Saturday, May 21, 2011

Recommendation: "The Filter Bubble: What the Internet is Hiding from You"

Eli Pariser, of fame, has just come out with a book about how the internet filters information for us—even when we don't know it, and don't want it to. Pariser takes the experience I touched on in The Trouble with Choice, pursues it to its roots, and explains it better than I ever could.

The consequences of this kind of filtering for our political and social life are enormous. Democracy is hard enough when we share the same facts; it is impossible if we are being shunted into parallel universes. 

In March, the TED conference invited him to preview his call for an ethical, open internet. With Bill Gates and Google executives in the audience (!), he made a powerful case: here's a 9-minute video of his talk. It's truly eye-opening.

Pariser's work, interestingly enough, confirms my recent experience of doing internet research for this past week's series on drug shortages.  I found out about the shortages initially through a subscription medical journal, but when I googled to find more widely available reports, I got hardly any useful hits. I found this puzzling, but was even more perplexed when I would perform the same searches again a day later, then the day after that, and so on, and each time get more and more relevant hits that had clearly been there all along. If you've ever noticed this pattern yourself, you've got to watch the video.

And if you haven't noticed this happening, then you really have to watch the video.


  1. Thank you for a very interesting post. As Pariser points out, human gatekeepers also control and manipulate the flow of information, in a way that is anything but impartial. Editors habitually push political, economic, and other agendas, sometimes overtly, sometimes less so.

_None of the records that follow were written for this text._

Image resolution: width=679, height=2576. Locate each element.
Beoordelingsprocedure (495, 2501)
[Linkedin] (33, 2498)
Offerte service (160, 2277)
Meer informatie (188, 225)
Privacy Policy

The problem with algorithms customizing search results is a serious one - but the mere fact that Google founders are in the audience, listening to Pariser (presumably sympathetically - otherwise they could have watched the talk on the internet, like the rest of us) is a testament to the open nature of this process; and if there is a groundswell of protest against Google's algorithms, and Google refuses to alter them, other browsers will spring up with different algorithms. Customization of search engines is not inherently bad; perhaps Google should give us the option to customize our searches, allowing us to select from a host of algorithms that present us with different results.

  2. You make an excellent point, too often forgotten, that all communication is edited. From simple conversations to research articles and books, we edit for length, coherence, flow, structure, beauty, and all sorts of qualities that fall well short of agenda-pushing, yet some material must inevitably be omitted. (In fact, I’ve just cut the rest of this paragraph, deciding instead to use it to launch another post. So thank you for prompting the idea.)

    I am not so sanguine as you are about the market’s ability to react to companies like Google and provide alternatives. Not because I think the scenario you present is unlikely—indeed, I think that’s what will happen—but because much damage will have been done by then by the mass deception. (Several years of people unwittingly having their prejudices reinforced.) I would also argue that much damage is done by the very act of manipulation: it degrades the social contract, breeds cynicism. It is akin to the damage that has been done by politicians campaigning “against Washington”: by denigrating the political process itself, they have created a populace that is politically apathetic and believes that there’s no difference between candidates anyway. Far better to have made specific corrupt acts the target of their ire, rather than all political activity.

    That said, your idea about presenting alternative algorithms is an interesting one, though I would still prefer that Google make the process of the algorithm transparent. (After all, any algorithm has to have some process for selection. Back to the editing concept.) But then, where is the money in that? That is the inevitable question of capitalism. And therein lies the problem.

  3. But surely, populace apathy and cynicism predates the internet... In fact, I would argue that the internet is a more adaptable medium than, say, journalism, or book publishing, as the low barrier to entry continuously allows for new people to participate in the debate. The difference, perhaps, is that with 600 years of printing press behind us, we have learned to 'read between the lines,' and understand the biases, agendas (and yes, mere practical editing for length, flow, etc.) of those issuing the message. The internet is still in its infancy; and just as market forces also guided the evolution of printing (handing control to a select few), they will guide the evolution of the internet; but that is not necessarily a bad thing. And those seeking an alternative will create or use alternatives, whether they can be monetized or not. In that spirit, it is important to keep challenging Google, and other search engines, towards greater transparency, as Pariser does, as your blog does.

    And isn't it nice to have a medium where one is no longer limited by word count? Where music can be released in increments of 1 min or 4 hours, and not 75 minutes, as mandated by the length of a CD?